Since researchers have isolated the problem gene in CML, your doctor may run a specific lab test called polymerase chain reaction to look for that gene.
Coping With CML
Receiving a cancer diagnosis is never pleasant, but you can take a proactive role in your treatment and coping approaches to help improve your comfort and outlook.
Keep the Lines of Communication Open
Don’t be afraid to ask your doctor any questions that come to mind now, or in the days or weeks to come. The more answers you can get at the outset, the fewer unpleasant surprises you’ll have in the future.
Ask about what treatment will be and the effects to expect. Be sure to mention any other conditions you may be treating at the time so your doctor can take those into consideration when planning how to proceed. Try to stay receptive and patient — your healthcare team will do whatever they can to help you, and you should be able to trust their opinions.
Reach out for Support
Cancer is emotionally and financially taxing, but you have resources to help you through the hard times. Ask your doctor about social and physical support: locals groups, physiotherapists and counseling can make the road ahead much more manageable.
Ask your doctor what your insurance will cover and what it won’t. There are some alternatives if you need help to cover the costs of treatment, so it’s good to start looking into this right away.

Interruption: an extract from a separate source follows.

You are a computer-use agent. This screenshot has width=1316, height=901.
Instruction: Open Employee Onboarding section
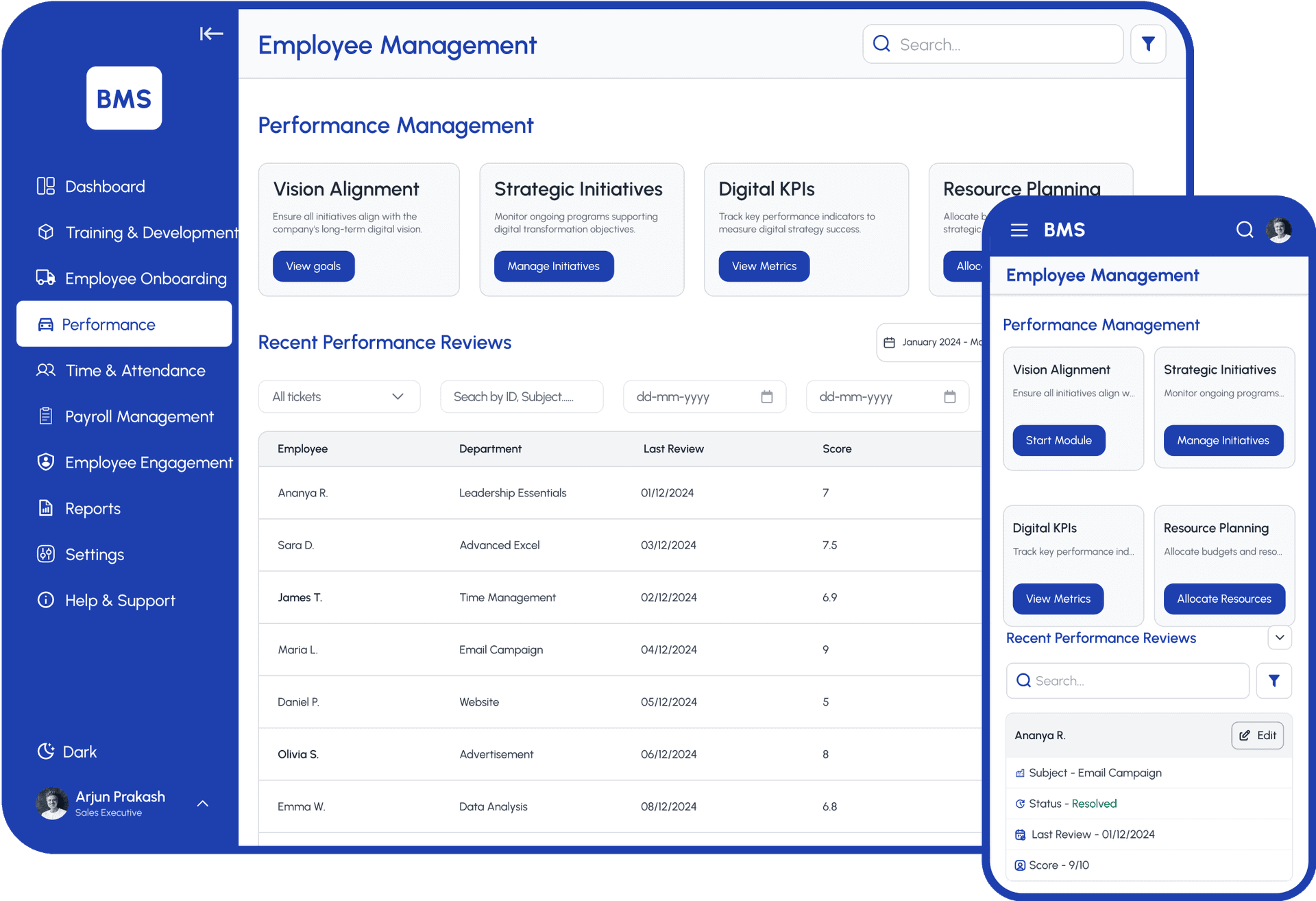145,278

Stay Positive and Open-Minded
It certainly can be difficult to find the bright side when you’re battling cancer, but take heart that research is always progressing, and there are probably an assortment of treatment options to try. If the first line of attack doesn’t work, don’t lose faith in your doctors or your body’s ability to overcome the disease.
For many patients, treatment will begin with targeted therapy. You may begin with tyrosine kinase inhibitors (TKIs) to slow down the growth of leukemia cells. However, if these drugs don’t send the cancer into remission, there’s chemotherapy, radiation and biologic therapy. In the most severe cases — and when there’s a donor match — a stem cell transplant could get rid of the cancer for good.